In all, the Coalition has listed about Seven “problematic clauses” in the draft Bill which bothers on legal and governance issues and they want them critically addressed.

In a presentation on the governance perspective on the implications of the problematic clauses in the draft Bill, a Governance Expert, Dr Eric Oduro Osae, observed among others that Public Information has not been properly defined. He said also that there is no provision for the integration of the decentralized system that is currently being practiced in Ghana.

He lamented the absence of checks and balances in the draft Bill saying “for example, if we don’t make provisions for Persons with Disability to access information we would be breaching the 1992 constitution”.

On the legal perspective on the implications of the problematic clauses in the draft Bill, a legal practitioner, Edmund Foley, said it is important to look at existing laws on information dissemination in the country and ensure that they are related to the draft Bill. He believes among others that the Court should be given unfettered access to information.

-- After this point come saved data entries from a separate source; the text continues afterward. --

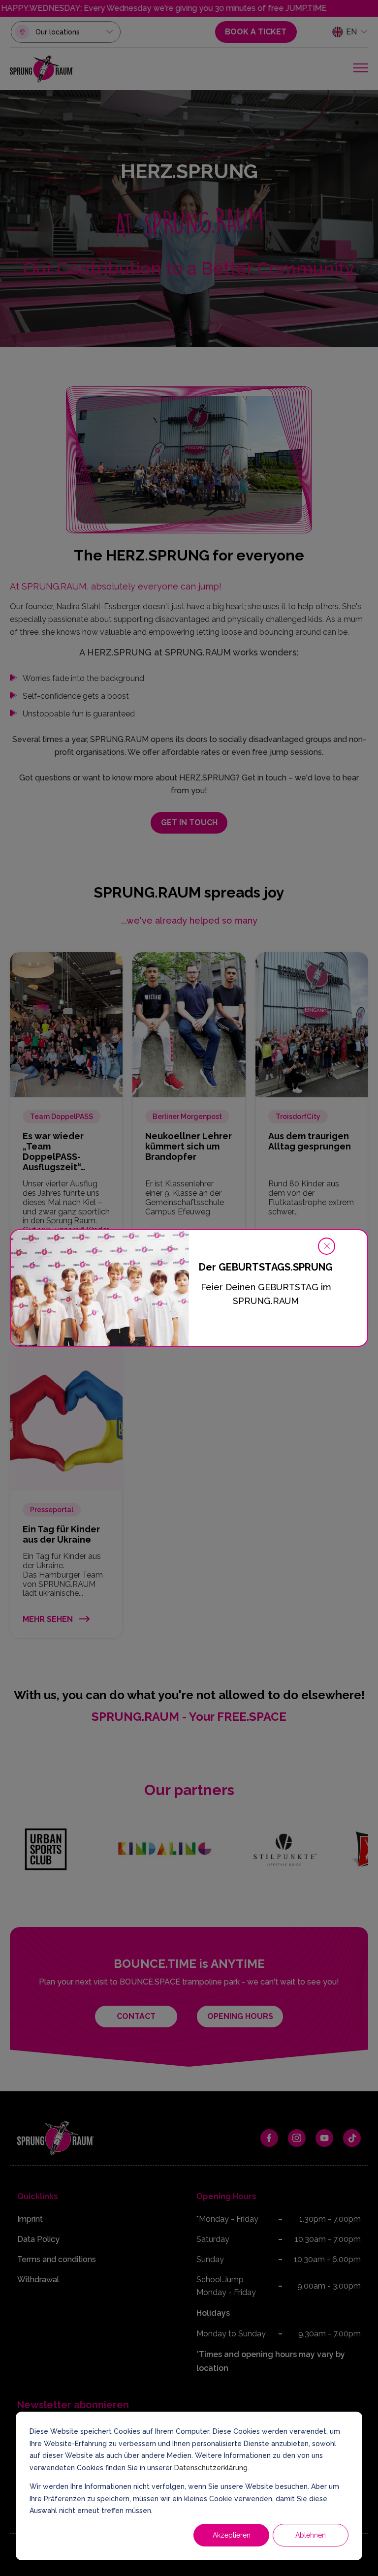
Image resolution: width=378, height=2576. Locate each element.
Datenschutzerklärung (211, 2468)
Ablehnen (310, 2535)
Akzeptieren (232, 2535)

A women’s rights advocate, Shamima Muslim, said although democracy is expensive it is the path that we have chosen to go as a country and it is important that all citizens support the course.

“It is really a fact that if we don’t want it let us not pass it because there are indicators internationally that we would be measured by, so let us take all the pains and go through this now so that we don’t end up with an RTI Law that is not credible,” she stated.

Responding to some of the concerns, the Member of Parliament for Gomoa West, Alex Kwadwo Abban, who is also a vice Chairman of the Committee assured the gathering that though the Committee’s Report has been presented there is still room for the introduction of new amendments and that they would ensure that the concerns of the Coalition are captured.

He was however concerned about the demand for the expansion of the types of information that should be accessed stating that “if care is not taken it would make nonsense of the “Oath of Secrecy” clause as enshrined in the 1992 Constitution.